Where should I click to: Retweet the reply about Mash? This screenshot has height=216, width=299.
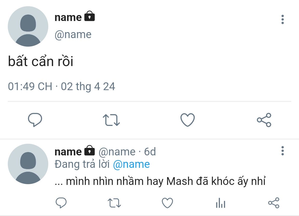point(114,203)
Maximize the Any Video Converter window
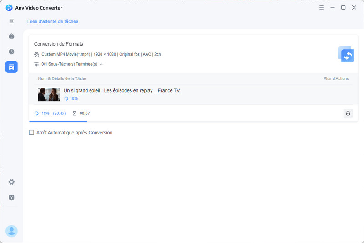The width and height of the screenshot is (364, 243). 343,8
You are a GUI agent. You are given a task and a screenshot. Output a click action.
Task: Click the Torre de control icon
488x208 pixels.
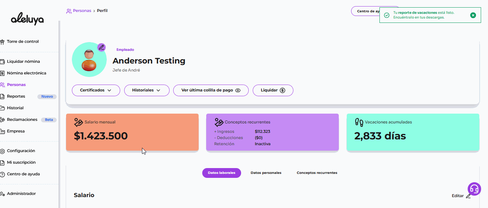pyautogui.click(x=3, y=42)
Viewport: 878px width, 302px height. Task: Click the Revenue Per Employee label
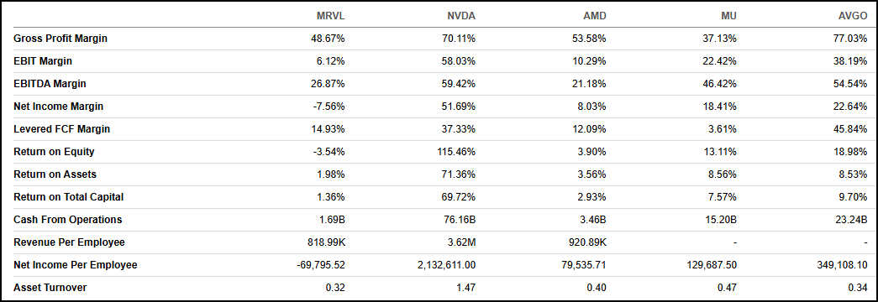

* * * * * * *

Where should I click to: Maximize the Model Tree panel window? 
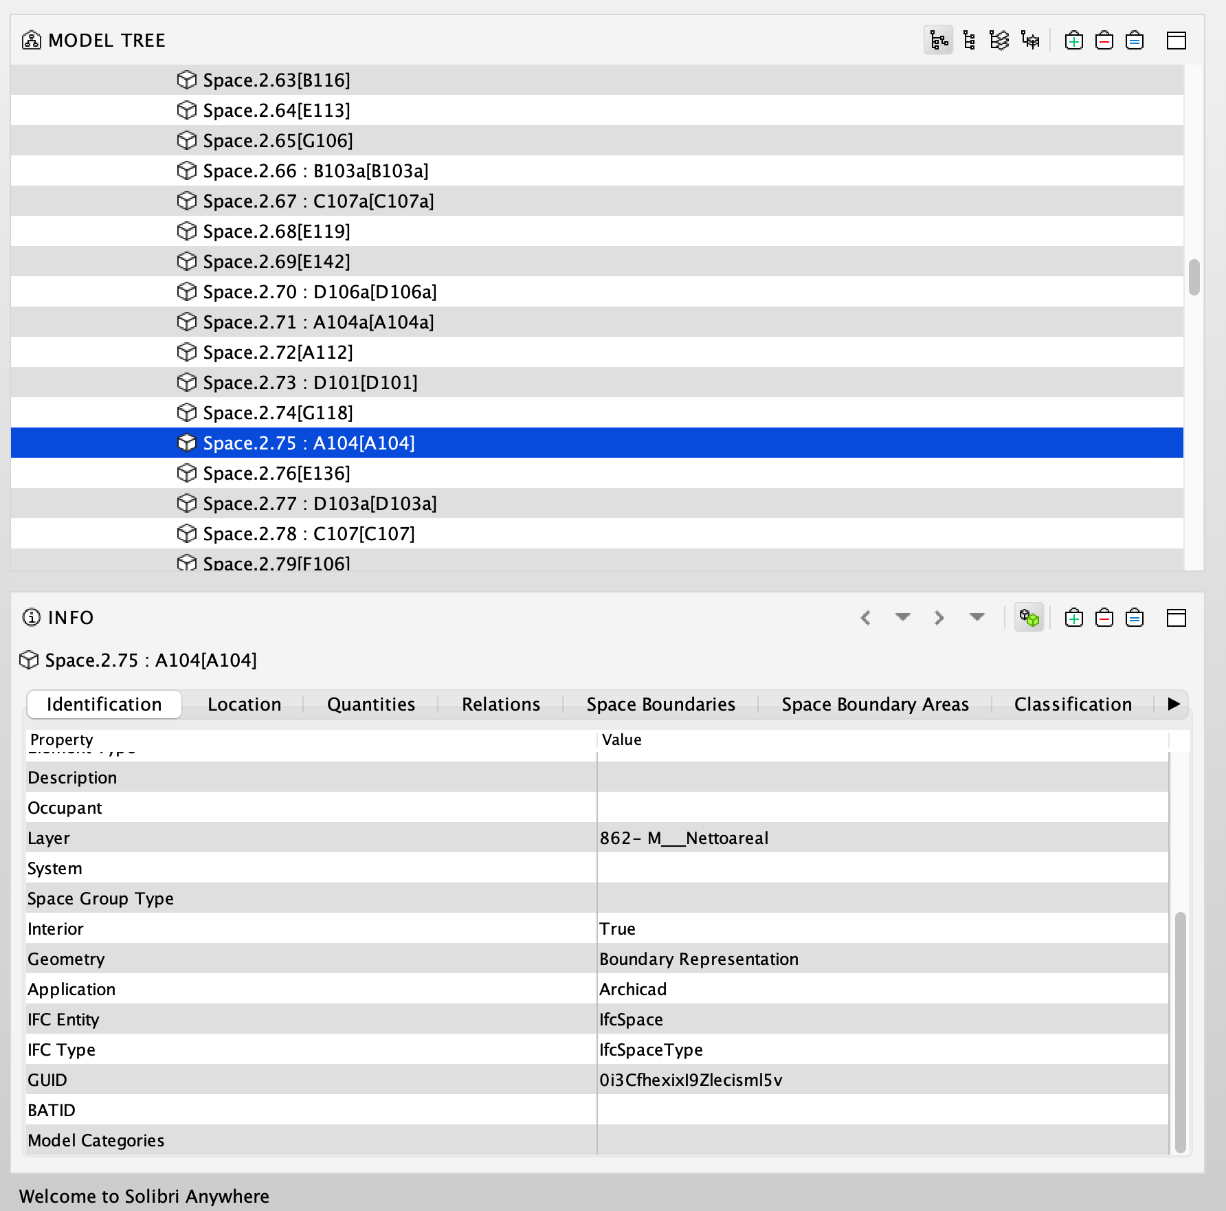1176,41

* * * * * * *

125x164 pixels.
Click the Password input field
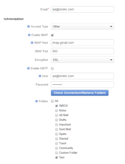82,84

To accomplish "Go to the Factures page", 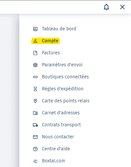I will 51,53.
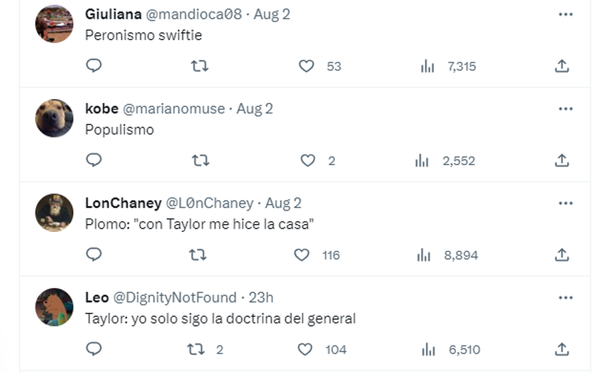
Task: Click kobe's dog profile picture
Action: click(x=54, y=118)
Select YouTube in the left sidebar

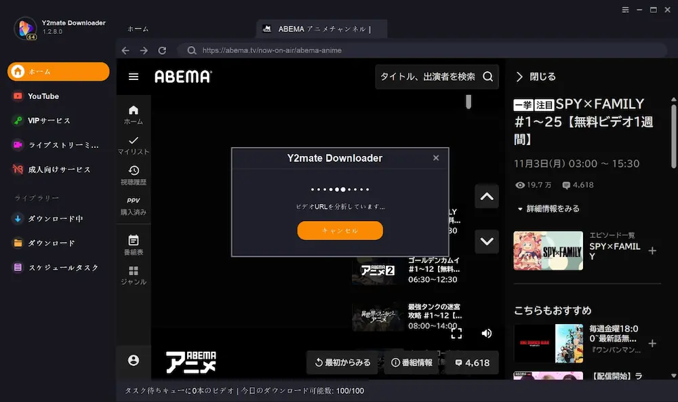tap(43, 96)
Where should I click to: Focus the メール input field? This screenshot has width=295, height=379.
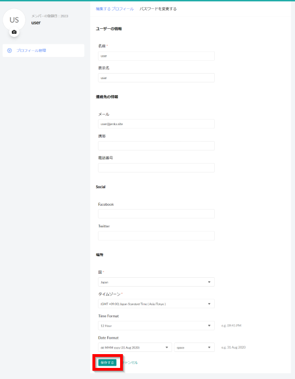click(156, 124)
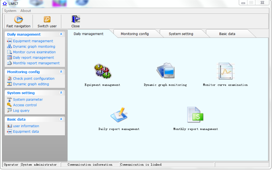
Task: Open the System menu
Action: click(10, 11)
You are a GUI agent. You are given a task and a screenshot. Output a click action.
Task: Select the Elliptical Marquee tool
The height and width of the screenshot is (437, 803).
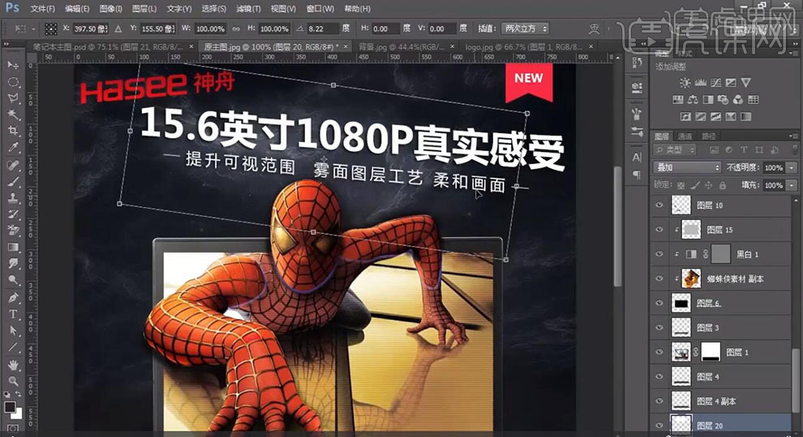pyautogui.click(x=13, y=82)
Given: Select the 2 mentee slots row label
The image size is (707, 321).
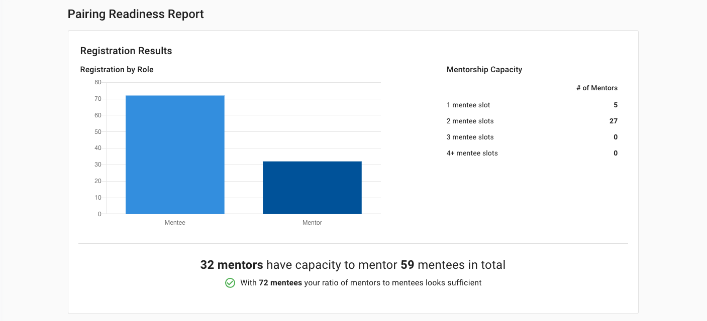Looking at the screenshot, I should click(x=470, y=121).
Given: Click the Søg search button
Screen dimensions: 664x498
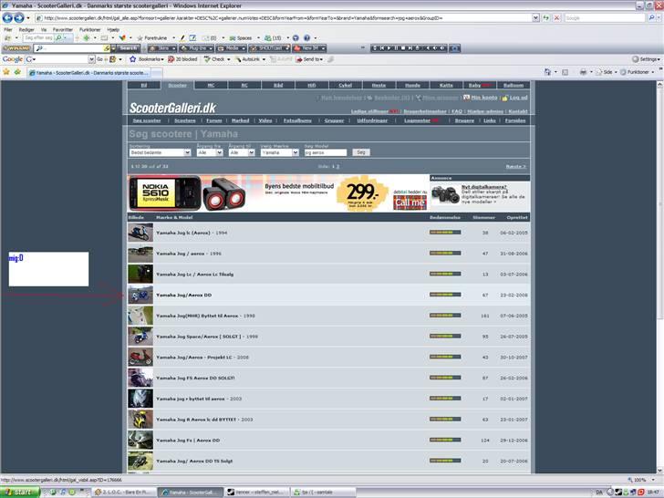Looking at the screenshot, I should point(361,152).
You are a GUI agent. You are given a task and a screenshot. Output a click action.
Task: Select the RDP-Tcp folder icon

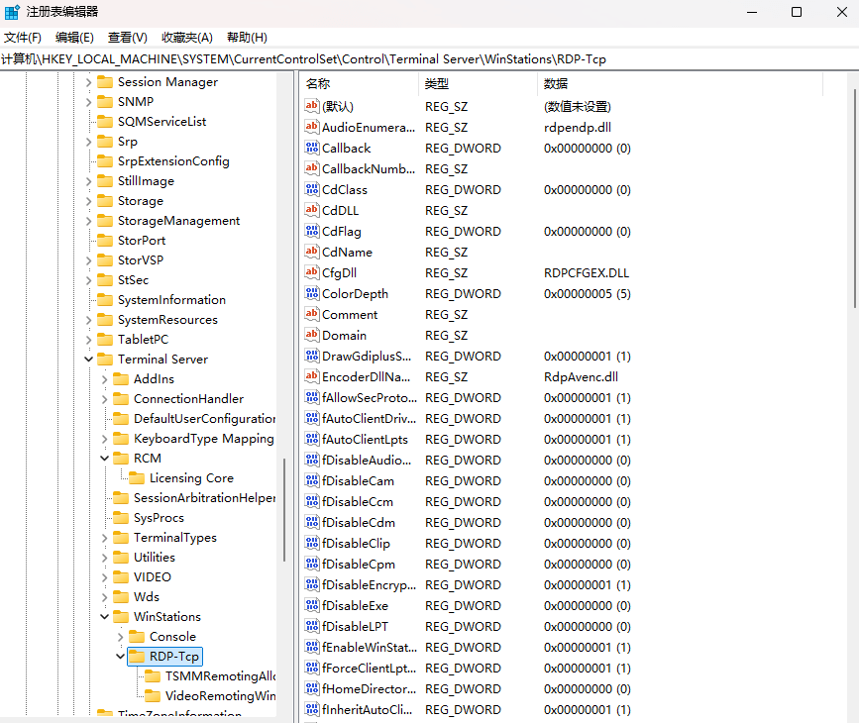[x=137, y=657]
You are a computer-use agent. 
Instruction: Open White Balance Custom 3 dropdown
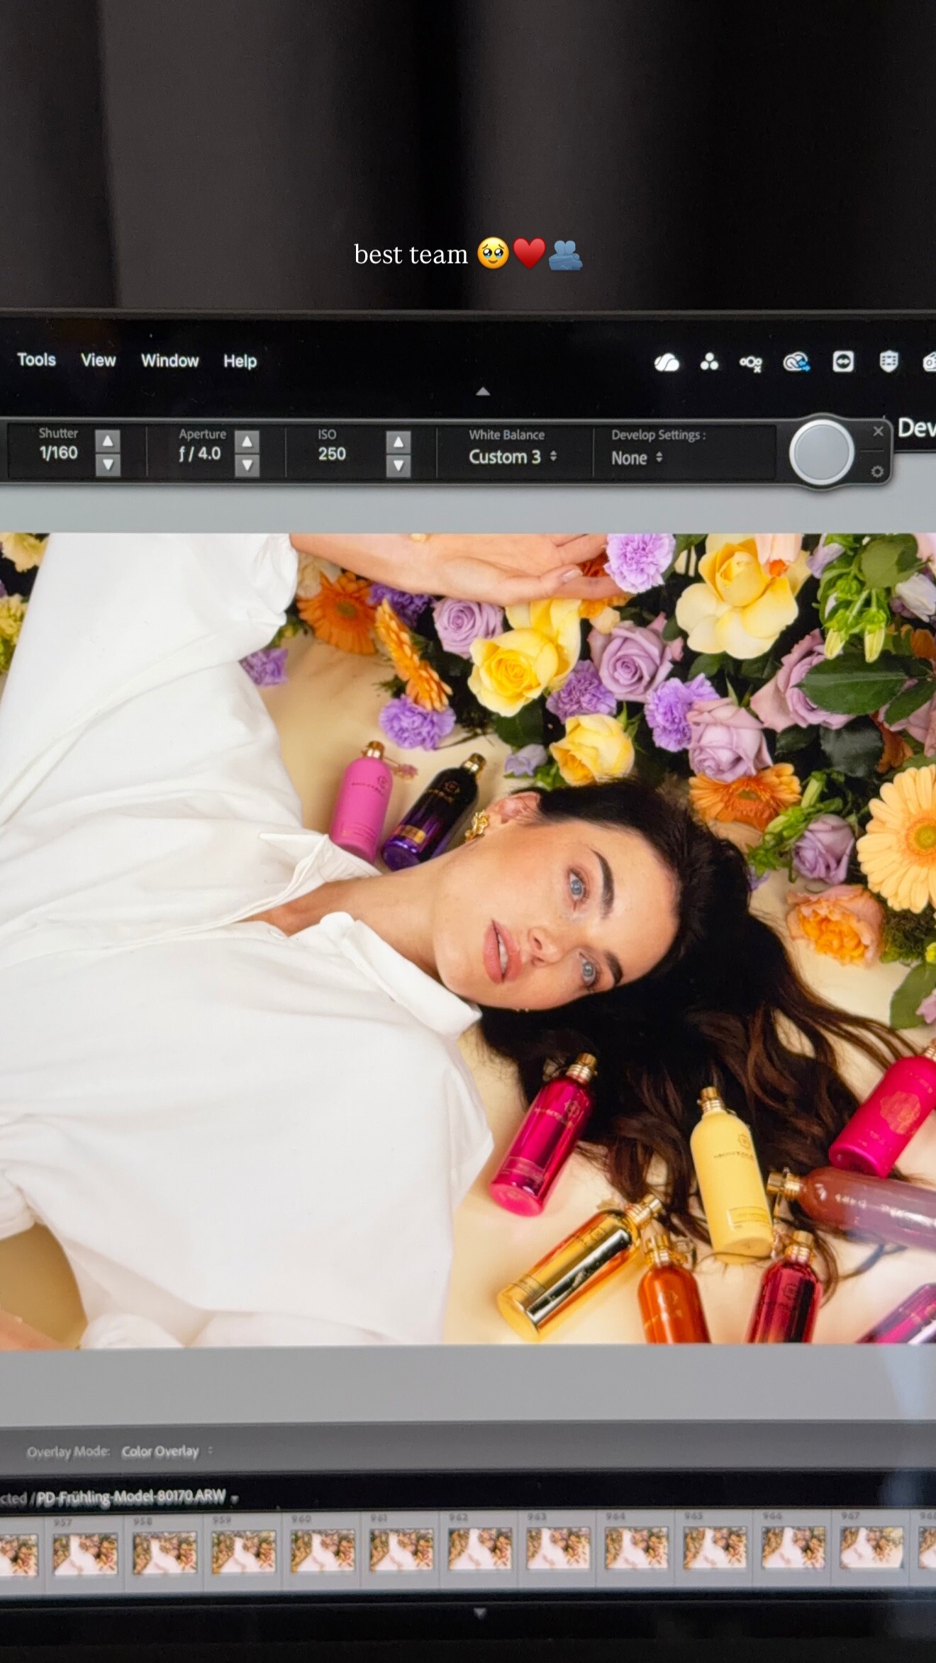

* * * * * * *

What you will do: Using the entries above, count the lines that have the string "label" in them. Answer with that number only.

Task answer: 2